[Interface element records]
BEGIN
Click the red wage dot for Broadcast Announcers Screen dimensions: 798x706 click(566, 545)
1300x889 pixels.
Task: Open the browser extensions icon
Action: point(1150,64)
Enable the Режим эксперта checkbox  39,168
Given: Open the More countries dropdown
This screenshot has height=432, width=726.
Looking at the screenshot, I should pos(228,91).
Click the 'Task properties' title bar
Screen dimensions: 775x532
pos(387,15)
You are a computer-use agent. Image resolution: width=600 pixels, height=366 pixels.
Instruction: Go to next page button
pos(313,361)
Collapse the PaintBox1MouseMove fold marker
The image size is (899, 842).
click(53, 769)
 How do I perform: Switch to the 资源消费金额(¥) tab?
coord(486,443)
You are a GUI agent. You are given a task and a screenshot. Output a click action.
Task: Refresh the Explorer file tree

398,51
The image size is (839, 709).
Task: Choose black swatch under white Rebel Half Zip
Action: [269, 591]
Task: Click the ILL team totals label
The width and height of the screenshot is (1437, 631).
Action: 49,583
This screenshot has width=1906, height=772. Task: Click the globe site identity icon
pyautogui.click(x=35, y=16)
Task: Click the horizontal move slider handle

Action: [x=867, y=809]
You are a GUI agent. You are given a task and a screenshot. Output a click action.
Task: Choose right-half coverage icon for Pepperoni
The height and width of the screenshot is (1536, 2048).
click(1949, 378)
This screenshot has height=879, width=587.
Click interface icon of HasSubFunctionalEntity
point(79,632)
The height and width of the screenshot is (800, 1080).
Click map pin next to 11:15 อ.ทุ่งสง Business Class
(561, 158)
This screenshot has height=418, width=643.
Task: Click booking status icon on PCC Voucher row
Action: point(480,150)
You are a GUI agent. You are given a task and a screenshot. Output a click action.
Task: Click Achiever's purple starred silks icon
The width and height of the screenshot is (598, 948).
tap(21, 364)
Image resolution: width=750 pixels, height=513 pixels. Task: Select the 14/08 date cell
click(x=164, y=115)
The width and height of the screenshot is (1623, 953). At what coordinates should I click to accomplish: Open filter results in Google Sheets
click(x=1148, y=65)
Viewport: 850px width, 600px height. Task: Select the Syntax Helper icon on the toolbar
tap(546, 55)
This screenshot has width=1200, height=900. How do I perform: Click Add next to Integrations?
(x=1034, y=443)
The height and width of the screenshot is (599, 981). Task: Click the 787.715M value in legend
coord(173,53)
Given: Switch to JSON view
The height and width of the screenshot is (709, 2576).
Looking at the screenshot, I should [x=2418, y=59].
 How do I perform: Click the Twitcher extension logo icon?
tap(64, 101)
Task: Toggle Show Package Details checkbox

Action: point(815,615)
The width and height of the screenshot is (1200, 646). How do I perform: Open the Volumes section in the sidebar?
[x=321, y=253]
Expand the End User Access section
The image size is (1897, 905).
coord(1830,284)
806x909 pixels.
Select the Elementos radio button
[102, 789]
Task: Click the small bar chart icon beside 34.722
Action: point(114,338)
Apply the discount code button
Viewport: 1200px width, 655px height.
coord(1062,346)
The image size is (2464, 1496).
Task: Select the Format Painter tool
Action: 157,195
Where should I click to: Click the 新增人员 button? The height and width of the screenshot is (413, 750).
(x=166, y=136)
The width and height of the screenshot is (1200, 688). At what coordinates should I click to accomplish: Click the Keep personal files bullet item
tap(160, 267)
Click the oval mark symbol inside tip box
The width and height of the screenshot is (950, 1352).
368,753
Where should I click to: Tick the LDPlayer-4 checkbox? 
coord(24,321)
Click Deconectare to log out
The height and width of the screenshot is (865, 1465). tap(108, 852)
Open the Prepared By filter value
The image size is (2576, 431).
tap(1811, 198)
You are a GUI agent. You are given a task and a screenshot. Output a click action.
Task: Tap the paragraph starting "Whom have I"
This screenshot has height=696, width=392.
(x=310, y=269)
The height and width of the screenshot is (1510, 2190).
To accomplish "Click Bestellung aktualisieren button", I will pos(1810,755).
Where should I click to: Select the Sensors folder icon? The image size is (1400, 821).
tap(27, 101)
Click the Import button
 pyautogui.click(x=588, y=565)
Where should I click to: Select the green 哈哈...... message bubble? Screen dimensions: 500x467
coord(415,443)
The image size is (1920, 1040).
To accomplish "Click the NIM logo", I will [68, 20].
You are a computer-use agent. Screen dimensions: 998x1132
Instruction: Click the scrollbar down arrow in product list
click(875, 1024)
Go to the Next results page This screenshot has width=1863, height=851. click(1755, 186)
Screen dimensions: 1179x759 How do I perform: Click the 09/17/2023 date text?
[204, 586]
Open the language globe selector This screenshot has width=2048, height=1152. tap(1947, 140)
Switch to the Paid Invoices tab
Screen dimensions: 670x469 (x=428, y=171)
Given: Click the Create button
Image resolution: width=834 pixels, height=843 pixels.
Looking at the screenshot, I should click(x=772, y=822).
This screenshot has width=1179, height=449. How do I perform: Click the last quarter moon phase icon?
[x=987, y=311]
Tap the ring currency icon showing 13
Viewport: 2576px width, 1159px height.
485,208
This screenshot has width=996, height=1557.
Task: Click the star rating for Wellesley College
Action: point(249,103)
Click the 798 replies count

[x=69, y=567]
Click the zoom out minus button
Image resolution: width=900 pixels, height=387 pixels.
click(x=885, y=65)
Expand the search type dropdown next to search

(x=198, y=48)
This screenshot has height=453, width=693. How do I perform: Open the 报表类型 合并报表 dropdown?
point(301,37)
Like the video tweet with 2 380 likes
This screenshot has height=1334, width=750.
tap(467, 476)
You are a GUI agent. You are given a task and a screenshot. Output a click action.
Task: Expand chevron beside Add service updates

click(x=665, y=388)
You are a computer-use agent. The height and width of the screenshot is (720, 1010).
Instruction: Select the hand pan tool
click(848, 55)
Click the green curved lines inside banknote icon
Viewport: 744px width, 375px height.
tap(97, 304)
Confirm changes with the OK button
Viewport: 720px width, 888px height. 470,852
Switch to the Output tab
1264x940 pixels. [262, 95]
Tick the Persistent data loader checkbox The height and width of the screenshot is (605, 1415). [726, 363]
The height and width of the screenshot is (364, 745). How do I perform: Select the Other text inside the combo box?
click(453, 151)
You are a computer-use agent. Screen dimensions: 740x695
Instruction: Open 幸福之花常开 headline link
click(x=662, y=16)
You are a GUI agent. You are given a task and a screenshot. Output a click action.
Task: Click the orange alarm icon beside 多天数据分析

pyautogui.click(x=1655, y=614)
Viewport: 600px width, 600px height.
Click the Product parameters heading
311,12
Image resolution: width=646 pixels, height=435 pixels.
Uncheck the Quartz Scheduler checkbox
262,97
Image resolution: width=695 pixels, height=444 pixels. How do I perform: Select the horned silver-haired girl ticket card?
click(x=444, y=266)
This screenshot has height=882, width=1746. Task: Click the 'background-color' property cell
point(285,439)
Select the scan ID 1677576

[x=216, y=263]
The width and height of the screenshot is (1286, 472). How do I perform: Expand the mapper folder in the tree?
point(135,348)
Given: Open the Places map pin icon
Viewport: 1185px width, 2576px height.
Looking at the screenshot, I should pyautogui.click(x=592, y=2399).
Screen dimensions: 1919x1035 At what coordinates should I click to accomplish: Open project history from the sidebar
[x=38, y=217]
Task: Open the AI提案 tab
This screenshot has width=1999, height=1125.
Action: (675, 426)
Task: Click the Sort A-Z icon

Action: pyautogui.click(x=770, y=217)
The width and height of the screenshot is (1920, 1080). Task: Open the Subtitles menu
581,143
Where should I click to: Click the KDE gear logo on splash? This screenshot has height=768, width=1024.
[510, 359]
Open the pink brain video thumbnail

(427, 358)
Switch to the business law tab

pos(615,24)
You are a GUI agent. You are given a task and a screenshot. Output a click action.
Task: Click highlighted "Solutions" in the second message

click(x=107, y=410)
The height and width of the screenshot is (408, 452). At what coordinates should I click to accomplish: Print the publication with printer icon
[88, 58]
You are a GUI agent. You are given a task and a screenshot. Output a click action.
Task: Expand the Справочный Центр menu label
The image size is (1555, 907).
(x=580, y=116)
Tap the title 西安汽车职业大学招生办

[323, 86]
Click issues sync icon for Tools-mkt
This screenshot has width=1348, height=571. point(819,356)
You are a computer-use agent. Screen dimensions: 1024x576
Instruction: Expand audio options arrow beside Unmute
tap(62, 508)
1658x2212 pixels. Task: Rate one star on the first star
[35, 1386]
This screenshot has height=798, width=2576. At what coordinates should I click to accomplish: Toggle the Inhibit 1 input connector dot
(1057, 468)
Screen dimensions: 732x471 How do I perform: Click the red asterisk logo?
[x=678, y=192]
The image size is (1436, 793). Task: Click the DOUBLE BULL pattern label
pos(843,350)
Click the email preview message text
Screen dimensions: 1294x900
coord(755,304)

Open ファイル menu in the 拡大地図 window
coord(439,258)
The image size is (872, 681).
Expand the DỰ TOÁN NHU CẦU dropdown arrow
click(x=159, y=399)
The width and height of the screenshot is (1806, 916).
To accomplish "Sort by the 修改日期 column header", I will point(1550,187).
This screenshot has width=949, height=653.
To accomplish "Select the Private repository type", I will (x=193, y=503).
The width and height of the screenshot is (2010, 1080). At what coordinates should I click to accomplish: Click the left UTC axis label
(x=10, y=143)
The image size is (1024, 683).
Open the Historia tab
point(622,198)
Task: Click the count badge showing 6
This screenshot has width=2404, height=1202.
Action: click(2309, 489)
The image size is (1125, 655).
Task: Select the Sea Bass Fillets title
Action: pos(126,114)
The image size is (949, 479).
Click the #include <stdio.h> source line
END
Problem requirements
Render the section above that opens with the line containing "This screenshot has height=453, width=693." and closes with the line containing "click(x=665, y=388)" as a Markdown table. Use the columns Row and Line, and leave out blank lines.

Expected output
| Row | Line |
|---|---|
| 1 | This screenshot has height=453, width=693. How do I perform: Open the 报表类型 合并报表 dropdown? |
| 2 | point(301,37) |
| 3 | Like the video tweet with 2 380 likes |
| 4 | This screenshot has height=1334, width=750. |
| 5 | tap(467, 476) |
| 6 | You are a GUI agent. You are given a task and a screenshot. Output a click action. |
| 7 | Task: Expand chevron beside Add service updates |
| 8 | click(x=665, y=388) |